On the other hand, there is also the possibility of this understanding becoming a cop-out for the ego. As you point out, it is definitely true that you did not create your likes and dislikes, or vasanas; they are created by the gunas and belong to Isvara, not to Allen. Moksa is freedom from the attachment to and identification with all objects. As Allen is an object known to you, it is thus clear that you are not Allen. The self appearing as the identity that goes by the name of Allen is the one that is apparently choosing the appropriate action. The appropriate action is always that which does not contravene dharma, or create injury for the individual or “others.” From this point of view following your true nature as the self is sattva, peace of mind. Managing rajas and tamas is not indulging the likes and dislikes, which, as you so eloquently put it, is just like indulging a whining, insatiable, unhappy child. Pretty boring and tiresome – and a recipe for suffering!

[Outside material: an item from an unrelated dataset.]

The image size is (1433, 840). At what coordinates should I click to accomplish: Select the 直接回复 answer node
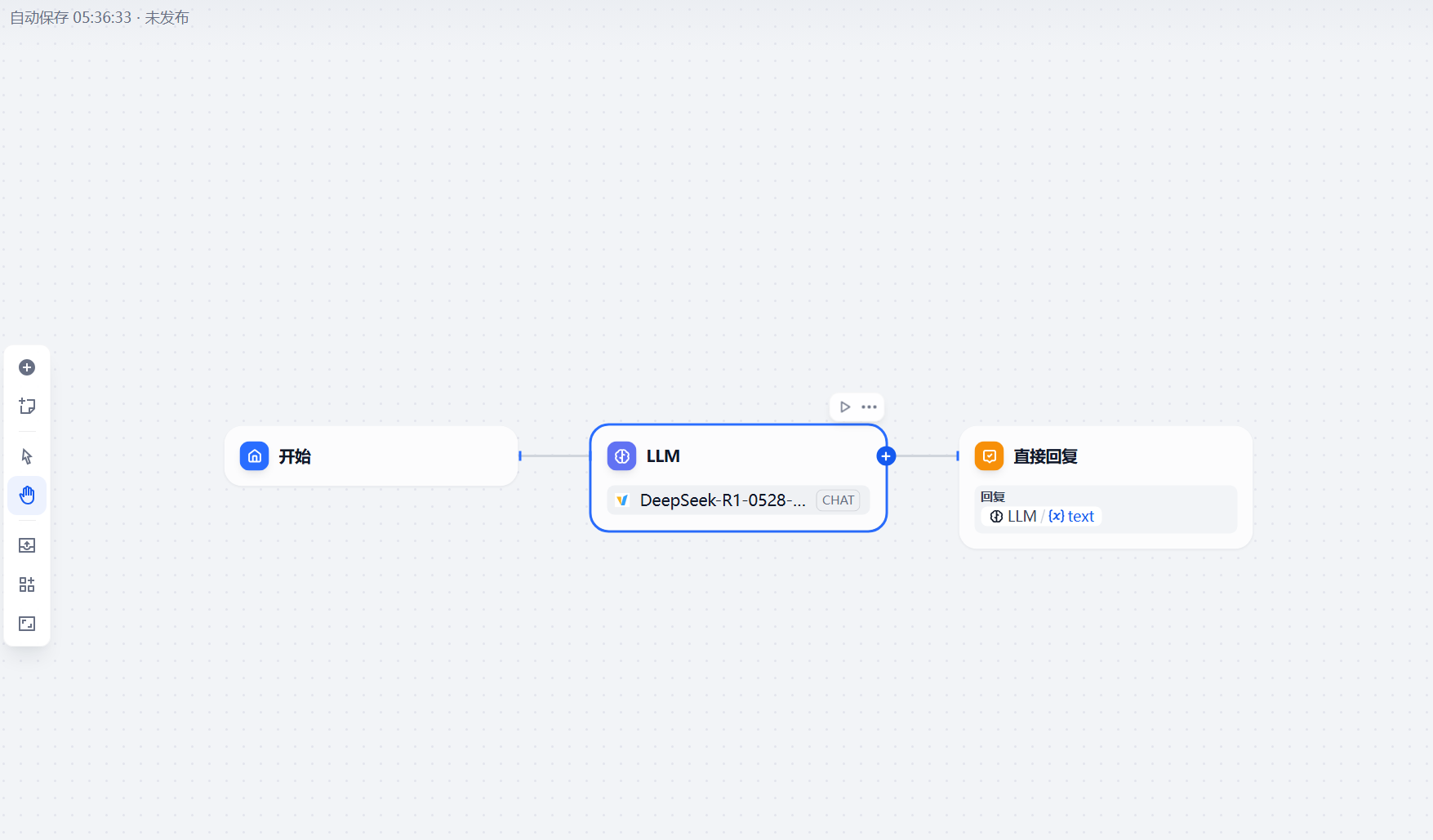coord(1106,487)
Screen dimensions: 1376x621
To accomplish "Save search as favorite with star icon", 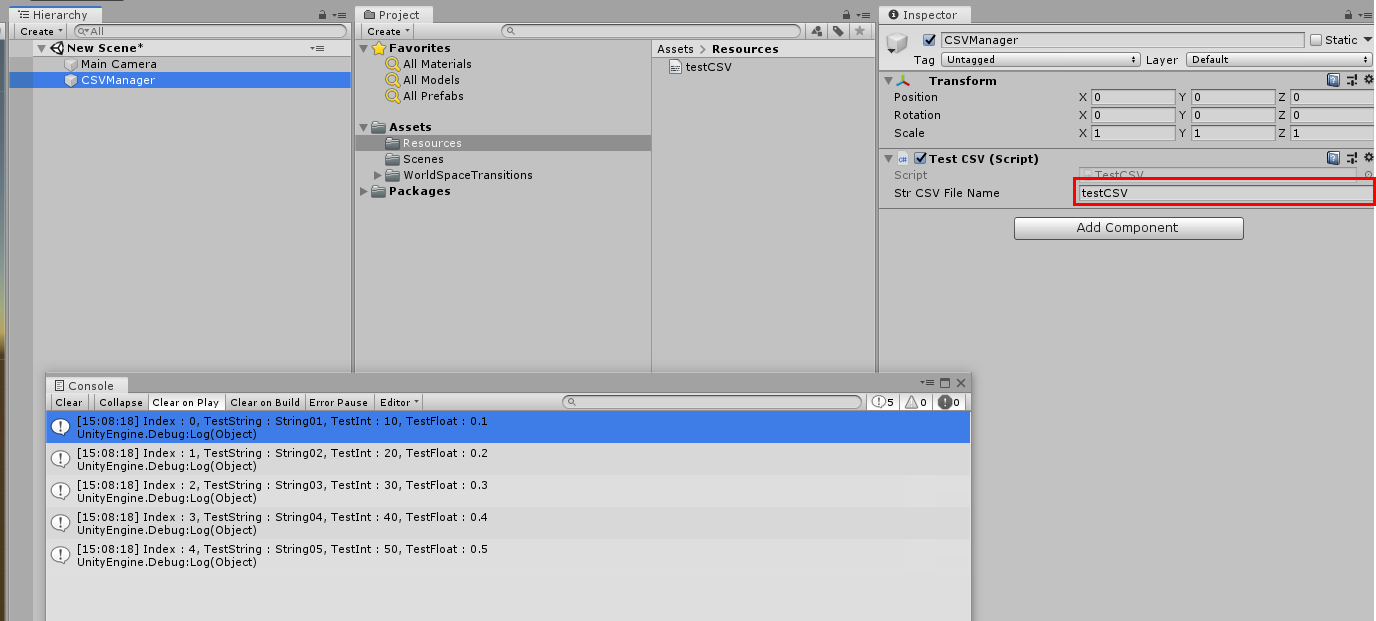I will 858,31.

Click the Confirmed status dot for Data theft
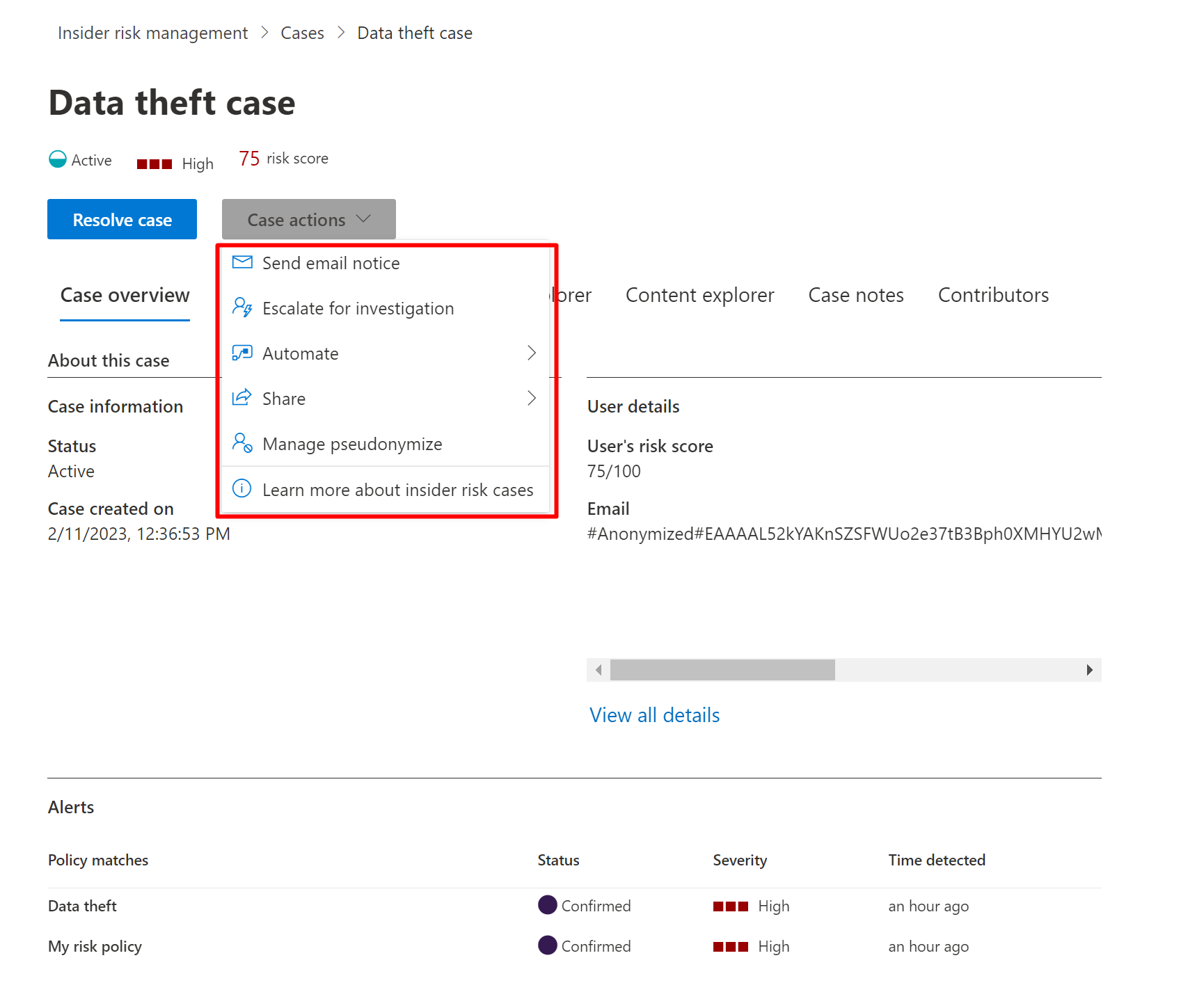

I like the way you put it: “On the other hand, choosing the appropriate action in each situation, based on the roles we have been placed in by Isvara, seems much more like freedom. So while the seemingly automatic and unconscious identity I superimpose on myself as the “doer” continues…”
It is obvious that as the one that knows that you are superimposing this “unconscious identity” onto “Allen” – you know that the identity called Allen really is unconscious but the one who knows it, consciousness, is not. And therefore the superimposition, although it remains, is known not to be you. And you know that you are the one that knows the one that is apparently “choosing the appropriate action.” Duality remains and all that changes is how you contact objects, which includes the identity called Allen.
Karma yoga is then not only automatic, it is pure knowledge – and an act of worship of you, the self. In this way, the vasanas get burned up by the knowledge even though they may persist for a while.
Much love to you, Cathy and John, from both of us.